Jerlet waved a meaty hand, feebly, at Linc and staggered out of the room.
He’s crazy. Linc thought. Like Robar, when he tried to go through the deadlock with Sheela’s body. What he says doesn’t make any sense.
Linc wondered if he should try to follow the old man. Then he noticed that some food had dropped into the selector’s pickup bin. I must have touched some of the buttons when I backed into the wall, he realized.
The food was neatly packaged, sitting in little shining boxes on a tray. Linc looked up toward the door, then decided, I’d better leave him alone. If he really is Jerlet, he’ll come back to me.
He picked up the tray and took it to the table. Unwrapping each box, he blinked at the strange sights. One box contained a liquid that was an odd color, almost like one of the colors used in the wiring back at the Living Wheel. It felt cold to his lips. The second box was an oblong metal container filled with something that looked almost like meat. When Linc peeled off the transparent film from its top, the stuff began to steam. Linc smiled. It smelted like meat.

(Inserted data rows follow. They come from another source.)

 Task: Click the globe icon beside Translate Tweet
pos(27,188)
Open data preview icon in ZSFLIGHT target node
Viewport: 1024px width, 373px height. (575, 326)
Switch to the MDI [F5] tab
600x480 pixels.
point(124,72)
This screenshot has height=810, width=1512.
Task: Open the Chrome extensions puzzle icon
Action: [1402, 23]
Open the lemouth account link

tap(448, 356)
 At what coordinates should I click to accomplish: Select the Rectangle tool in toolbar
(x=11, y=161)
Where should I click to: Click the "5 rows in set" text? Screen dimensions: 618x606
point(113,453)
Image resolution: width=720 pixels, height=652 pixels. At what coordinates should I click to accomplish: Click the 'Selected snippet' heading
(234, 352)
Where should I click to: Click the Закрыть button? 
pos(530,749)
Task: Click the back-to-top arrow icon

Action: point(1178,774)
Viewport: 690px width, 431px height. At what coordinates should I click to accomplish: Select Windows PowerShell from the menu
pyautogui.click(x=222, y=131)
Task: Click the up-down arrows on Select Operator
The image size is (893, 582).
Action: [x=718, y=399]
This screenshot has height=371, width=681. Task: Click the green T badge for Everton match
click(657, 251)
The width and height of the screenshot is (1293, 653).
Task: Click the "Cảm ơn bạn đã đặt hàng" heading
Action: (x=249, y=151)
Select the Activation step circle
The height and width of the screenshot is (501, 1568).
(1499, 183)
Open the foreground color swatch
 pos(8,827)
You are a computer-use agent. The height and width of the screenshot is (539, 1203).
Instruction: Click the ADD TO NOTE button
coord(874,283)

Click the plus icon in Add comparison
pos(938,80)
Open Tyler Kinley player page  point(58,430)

The third box was also cold, and filled with something smooth and featureless and white. Linc dug a fingertip into it, and tasted the tiny sample. Sweet! He had never tasted anything like it before.
Without thinking about additional selections he might make, Linc sat down at the table. This stuff was strange, but it was good food.
So his first meal in Jerlet’s domain consisted of orange juice, soyburger, and ice cream.
Linc slept right there in the eating room. The floor was soft and warm, so he stretched out and went to sleep almost immediately.
In his dreams he saw Jerlet and some of the people from the Living Wheel—Magda was trying to tell him something, but Monel got between them somehow. It was all mixed up and strange.